Flytekit makes it possible for users to directly return or accept a pandas.DataFrame
, which are automatically
converted into flyte’s abstract representation of a schema object
Warning
FlyteSchema
is deprecated, use Structured Dataset instead.
import pandas
from flytekit import task, workflow
Flytekit allows users to directly use pandas.dataframe in their tasks as long as they import Note: # noqa: F401. This is to ignore pylint complaining about unused imports
from flytekit.types import schema # noqa: F401
This task generates a pandas.DataFrame and returns it.
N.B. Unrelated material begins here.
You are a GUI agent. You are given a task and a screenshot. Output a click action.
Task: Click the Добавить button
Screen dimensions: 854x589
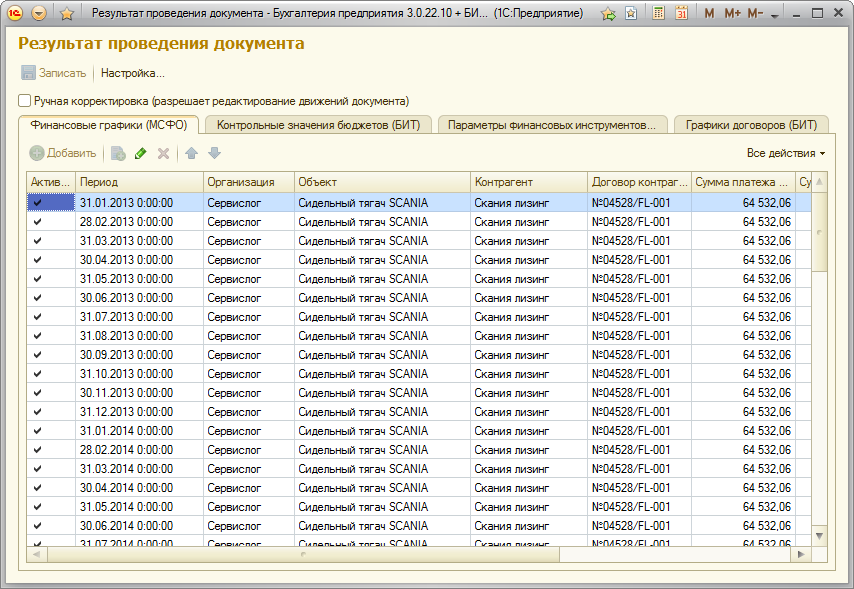click(63, 153)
The Dataframe itself will be serialized to an intermediate format like parquet before passing between tasks
@task
def get_df(a: int) -> pandas.DataFrame:
"""
Generate a sample dataframe
"""
return pandas.DataFrame(data={"col1": [a, 2], "col2": [a, 4]})
This task shows an example of transforming a dataFrame
@task
def add_df(df: pandas.DataFrame) -> pandas.DataFrame:
"""
Append some data to the dataframe.
NOTE: this may result in runtime failures if the columns do not match
"""
return df.append(pandas.DataFrame(data={"col1": [5, 10], "col2": [5, 10]}))
The workflow shows that passing DataFrame’s between tasks is as simple as passing dataFrames in memory
@workflow
def df_wf(a: int) -> pandas.DataFrame:
"""
Pass data between the dataframes
"""
df = get_df(a=a)
return add_df(df=df)
The entire program can be run locally
if __name__ == "__main__":
print(f"Running {__file__} main...")
print(f"Running df_wf(a=42) {df_wf(a=42)}")